== Data for the task

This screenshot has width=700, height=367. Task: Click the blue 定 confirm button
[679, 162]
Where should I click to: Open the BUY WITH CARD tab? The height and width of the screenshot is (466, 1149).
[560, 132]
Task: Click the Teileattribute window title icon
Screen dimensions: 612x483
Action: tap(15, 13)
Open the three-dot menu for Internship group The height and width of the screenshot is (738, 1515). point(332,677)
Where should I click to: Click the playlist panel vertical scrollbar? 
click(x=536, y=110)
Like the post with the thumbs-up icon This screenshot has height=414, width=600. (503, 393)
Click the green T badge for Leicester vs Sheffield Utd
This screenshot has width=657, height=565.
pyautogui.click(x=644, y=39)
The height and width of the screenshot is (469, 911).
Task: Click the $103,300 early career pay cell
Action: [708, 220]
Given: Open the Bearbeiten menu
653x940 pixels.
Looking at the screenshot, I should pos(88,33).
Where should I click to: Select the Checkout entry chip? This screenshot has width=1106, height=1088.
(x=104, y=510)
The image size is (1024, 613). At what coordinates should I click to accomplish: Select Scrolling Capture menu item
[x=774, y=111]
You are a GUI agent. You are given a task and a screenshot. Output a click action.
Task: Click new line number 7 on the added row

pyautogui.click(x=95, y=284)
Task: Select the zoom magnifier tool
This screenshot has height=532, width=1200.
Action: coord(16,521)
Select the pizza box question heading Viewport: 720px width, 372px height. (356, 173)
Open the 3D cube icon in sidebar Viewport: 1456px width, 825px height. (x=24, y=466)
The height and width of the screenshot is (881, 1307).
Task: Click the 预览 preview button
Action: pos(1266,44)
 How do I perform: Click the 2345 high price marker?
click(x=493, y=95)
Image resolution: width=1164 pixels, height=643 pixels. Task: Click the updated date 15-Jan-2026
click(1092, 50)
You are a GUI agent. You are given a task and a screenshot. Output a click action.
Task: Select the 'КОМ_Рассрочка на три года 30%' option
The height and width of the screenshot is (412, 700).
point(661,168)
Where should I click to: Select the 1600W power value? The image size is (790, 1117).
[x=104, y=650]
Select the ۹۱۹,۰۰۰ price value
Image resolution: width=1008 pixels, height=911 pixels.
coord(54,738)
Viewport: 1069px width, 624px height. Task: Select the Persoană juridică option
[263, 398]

====

• Work request
Once the line with "The image size is (1024, 613)." is located in the data above, repeat it and every later line through the end, exactly.

• Solved problem
The image size is (1024, 613). At what coordinates should I click to accomplish: Select Scrolling Capture menu item
[x=774, y=111]
You are a GUI agent. You are given a task and a screenshot. Output a click action.
Task: Click new line number 7 on the added row

pyautogui.click(x=95, y=284)
Task: Select the zoom magnifier tool
This screenshot has height=532, width=1200.
Action: coord(16,521)
Select the pizza box question heading Viewport: 720px width, 372px height. (356, 173)
Open the 3D cube icon in sidebar Viewport: 1456px width, 825px height. (x=24, y=466)
The height and width of the screenshot is (881, 1307).
Task: Click the 预览 preview button
Action: pos(1266,44)
 How do I perform: Click the 2345 high price marker?
click(x=493, y=95)
Image resolution: width=1164 pixels, height=643 pixels. Task: Click the updated date 15-Jan-2026
click(1092, 50)
You are a GUI agent. You are given a task and a screenshot. Output a click action.
Task: Select the 'КОМ_Рассрочка на три года 30%' option
The height and width of the screenshot is (412, 700).
point(661,168)
Where should I click to: Select the 1600W power value? The image size is (790, 1117).
[x=104, y=650]
Select the ۹۱۹,۰۰۰ price value
Image resolution: width=1008 pixels, height=911 pixels.
coord(54,738)
Viewport: 1069px width, 624px height. Task: Select the Persoană juridică option
[263, 398]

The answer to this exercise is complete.